### DOCUMENT SECTION
▬▬▬

Question about porting LLVM - a single instruction op mnemonic with multiple operand forms

Hello all,

I am at the adding Instruction Set stage of adding new target support into LLVM. There is a single instruction op mnemonic with multiple operand forms. For example: Add R1, R2 & Add @R1, R2. I found that there is similar case in x86 instruction set, such like ADD reg, reg & ADD mem, reg. However, the solution of x86 is adding suffix of instruction and translating instruction op mnemonic into ADDrr & ADDmr. I don’t want to translate single instruction op mnemonic with different operand forms into multiple op mnemonics. I am wondering to know whether is another solution of this problem or not?? Which target should I look for it??

thanks a lot

yi-hong

I have this same problem in our backend. I solve it by adding a pseudo instruction at instruction selection that transforms @R1 into R1, so only a single pattern is required. I then can propogate the pseudo instruction after instruction selection.

▬▬▬

### GIVEN DATA

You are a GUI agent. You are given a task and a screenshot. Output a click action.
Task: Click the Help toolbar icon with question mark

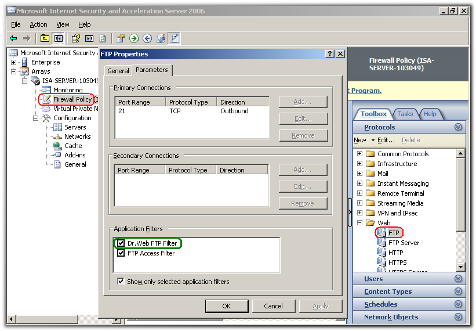[75, 38]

▬▬▬

### WHAT YOU HAVE TO DO
In the LLVM porting thread, swap "target" for "backend" in the passage that begins at "I am at the" and stops after "look for it??", and write out that passage with the change.

### RESULT OF THE EXERCISE
I am at the adding Instruction Set stage of adding new backend support into LLVM. There is a single instruction op mnemonic with multiple operand forms. For example: Add R1, R2 & Add @R1, R2. I found that there is similar case in x86 instruction set, such like ADD reg, reg & ADD mem, reg. However, the solution of x86 is adding suffix of instruction and translating instruction op mnemonic into ADDrr & ADDmr. I don’t want to translate single instruction op mnemonic with different operand forms into multiple op mnemonics. I am wondering to know whether is another solution of this problem or not?? Which backend should I look for it??